Our Mystery Zag from Spring 2022 is Randy Williams
Special Education Professor, 1979-2013
It is difficult to find a day when Randy Williams doesn’t have a smile stretched across his face. He loves seeing his students excel in special education classrooms around the area. He opened many opportunities for them and exuded pride in their accomplishments. He was a student favorite and was honored for his teaching expertise.
It is because of Randy that I became a top-notch early-childhood special education teacher, changing the lives of children and families in Tumwater School District for 31 years. Randy de- manded attention to detail and the applied behavioral analysis I learned from him was the foundation for my classroom and stu- dent success. Data, data, data! That was his mantra and became mine. I hear him always in my head, saying, “How do you know what you are doing is working if you don’t have the data?” I am forever grateful to Randy and Gonzaga for my incredible teach- ing career, from which I just recently retired. Thank you, Randy! — Deborah Wyatt (’88) Olympia, Wash.
This Zag is the best teacher I have ever had, and one of the most memorable people I have ever known. I know that Randy’s dedication to high-quality effective teaching has impacted the lives of many, many people. His warmth and enthusiasm brightened my days at Gonzaga, even as I worked my tail off to meet his high standards. Randy is a bright light in this world, and I will always be grateful that our paths crossed. — Linda Christensen (’86) Kenmore, Wash.
That is Professor Randy Williams, from the department of my major, special education. Randy was one of the best teachers I’ve ever had with regard to communication. You knew what you had to do to succeed, and he made it possible. He is a big reason I was successful in my first teaching job. And he taught me to bowl. Thanks for making learning accessible even to a slouch like me! — Dustin Ooley (’03) Beaverton, Ore.

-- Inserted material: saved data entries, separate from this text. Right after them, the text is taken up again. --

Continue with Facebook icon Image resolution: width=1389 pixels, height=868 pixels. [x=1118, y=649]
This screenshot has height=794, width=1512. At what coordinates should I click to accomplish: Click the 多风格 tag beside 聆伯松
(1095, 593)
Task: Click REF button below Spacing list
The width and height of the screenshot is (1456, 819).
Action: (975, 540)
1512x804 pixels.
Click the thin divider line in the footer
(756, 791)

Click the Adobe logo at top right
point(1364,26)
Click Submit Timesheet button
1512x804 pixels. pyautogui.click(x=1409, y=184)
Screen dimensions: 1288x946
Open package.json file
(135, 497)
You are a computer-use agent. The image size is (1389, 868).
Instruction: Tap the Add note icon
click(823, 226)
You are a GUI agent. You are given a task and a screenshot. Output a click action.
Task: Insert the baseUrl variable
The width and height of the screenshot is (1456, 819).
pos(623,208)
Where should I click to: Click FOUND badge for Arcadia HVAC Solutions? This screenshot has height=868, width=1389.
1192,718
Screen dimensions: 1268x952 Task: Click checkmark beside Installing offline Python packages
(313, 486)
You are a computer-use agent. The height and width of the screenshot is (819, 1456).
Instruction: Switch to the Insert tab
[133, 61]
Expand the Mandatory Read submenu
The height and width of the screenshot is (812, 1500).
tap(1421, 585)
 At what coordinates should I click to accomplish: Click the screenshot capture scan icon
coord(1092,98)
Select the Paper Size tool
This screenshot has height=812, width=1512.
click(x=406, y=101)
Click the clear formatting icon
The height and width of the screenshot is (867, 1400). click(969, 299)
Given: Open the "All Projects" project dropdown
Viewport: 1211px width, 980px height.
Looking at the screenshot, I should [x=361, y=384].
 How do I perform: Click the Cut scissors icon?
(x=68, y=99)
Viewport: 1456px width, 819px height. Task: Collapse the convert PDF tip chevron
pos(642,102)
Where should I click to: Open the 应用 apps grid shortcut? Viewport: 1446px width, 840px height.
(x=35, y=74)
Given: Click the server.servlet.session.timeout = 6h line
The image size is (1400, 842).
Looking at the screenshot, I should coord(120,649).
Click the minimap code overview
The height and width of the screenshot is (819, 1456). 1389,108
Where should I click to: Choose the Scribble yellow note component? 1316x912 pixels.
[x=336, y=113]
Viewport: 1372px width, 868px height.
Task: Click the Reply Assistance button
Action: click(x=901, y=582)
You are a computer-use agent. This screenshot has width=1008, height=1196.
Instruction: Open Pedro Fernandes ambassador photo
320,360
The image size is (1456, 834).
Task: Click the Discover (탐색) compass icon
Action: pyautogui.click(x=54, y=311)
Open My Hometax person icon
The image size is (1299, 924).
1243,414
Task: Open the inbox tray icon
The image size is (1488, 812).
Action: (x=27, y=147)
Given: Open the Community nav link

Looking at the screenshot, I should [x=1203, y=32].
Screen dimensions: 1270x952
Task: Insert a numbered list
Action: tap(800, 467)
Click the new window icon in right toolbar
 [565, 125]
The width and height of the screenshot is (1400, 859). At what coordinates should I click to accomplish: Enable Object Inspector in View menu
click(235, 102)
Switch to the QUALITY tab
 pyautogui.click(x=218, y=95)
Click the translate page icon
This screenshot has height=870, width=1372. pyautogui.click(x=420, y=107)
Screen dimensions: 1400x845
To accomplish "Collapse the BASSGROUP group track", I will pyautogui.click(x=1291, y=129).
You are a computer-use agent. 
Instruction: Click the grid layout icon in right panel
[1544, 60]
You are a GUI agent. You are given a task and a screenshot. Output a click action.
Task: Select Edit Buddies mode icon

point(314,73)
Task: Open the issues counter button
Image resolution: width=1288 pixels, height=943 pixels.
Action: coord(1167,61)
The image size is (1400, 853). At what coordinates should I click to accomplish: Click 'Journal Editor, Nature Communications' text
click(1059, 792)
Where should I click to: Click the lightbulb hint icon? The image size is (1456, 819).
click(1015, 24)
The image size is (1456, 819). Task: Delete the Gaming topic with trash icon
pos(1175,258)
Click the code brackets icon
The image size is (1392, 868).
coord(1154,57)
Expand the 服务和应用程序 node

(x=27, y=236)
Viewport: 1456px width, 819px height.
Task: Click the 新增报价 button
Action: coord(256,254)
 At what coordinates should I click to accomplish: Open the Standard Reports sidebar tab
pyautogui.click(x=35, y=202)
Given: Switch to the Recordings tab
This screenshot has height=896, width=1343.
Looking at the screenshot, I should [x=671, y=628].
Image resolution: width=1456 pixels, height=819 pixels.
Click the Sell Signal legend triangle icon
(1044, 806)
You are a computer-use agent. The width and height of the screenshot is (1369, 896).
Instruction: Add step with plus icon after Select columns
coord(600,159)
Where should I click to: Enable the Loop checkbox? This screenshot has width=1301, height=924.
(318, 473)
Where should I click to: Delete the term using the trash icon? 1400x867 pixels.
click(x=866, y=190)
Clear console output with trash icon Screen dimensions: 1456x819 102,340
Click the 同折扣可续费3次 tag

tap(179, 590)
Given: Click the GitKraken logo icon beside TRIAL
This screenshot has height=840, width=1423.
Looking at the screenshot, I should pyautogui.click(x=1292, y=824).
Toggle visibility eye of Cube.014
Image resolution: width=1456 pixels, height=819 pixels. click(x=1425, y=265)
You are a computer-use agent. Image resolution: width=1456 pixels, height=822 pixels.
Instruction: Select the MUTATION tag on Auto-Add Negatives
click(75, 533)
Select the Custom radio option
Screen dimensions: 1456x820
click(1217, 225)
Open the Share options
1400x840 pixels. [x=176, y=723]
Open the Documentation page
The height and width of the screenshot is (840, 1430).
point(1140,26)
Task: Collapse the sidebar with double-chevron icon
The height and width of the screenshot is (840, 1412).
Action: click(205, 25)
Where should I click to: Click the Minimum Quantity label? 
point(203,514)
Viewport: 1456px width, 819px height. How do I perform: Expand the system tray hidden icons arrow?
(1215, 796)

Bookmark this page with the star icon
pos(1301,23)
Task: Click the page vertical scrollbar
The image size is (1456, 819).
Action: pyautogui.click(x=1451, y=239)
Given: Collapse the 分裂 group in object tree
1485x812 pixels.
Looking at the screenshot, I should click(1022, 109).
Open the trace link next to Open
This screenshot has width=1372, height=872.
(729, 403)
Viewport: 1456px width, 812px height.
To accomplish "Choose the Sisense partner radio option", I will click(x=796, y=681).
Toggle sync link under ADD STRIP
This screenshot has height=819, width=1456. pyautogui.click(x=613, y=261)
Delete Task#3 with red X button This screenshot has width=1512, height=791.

I was lucky to have had my first class as a freshman from Dr. Williams. He gave plenty of opportunities to students to show what they were learning. At Halloween, he turned his house into a haunted house, enlisting the help of other professors, and only upperclassmen were invited. As freshmen, we looked forward to finally being invited to attend. It was an unforgettable experience. I believe we even had to sign a waiver to enter. — Jennifer Ziolko (’98) Oregon City, Ore.
Who’s this Zag?
Longtime friends called this beloved soul Padre. A former Carthusian monk who stopped by Gonzaga in Florence in 1969 to visit his friend and to offer several Masses, he soon thereafter entered the transfer portal and became a Jesuit priest. He served until 1982 as Gonzaga in Florence dean of students, then returned to GU’s Spokane campus as alumni and men’s basketball chaplain. He carried a card emblazoned with “Have Chalice Will Travel” as he performed hundreds of wedding services, baptisms and funerals for his Gonzaga family. He ended every conversation with “To be continued . . .” Who is this Zag?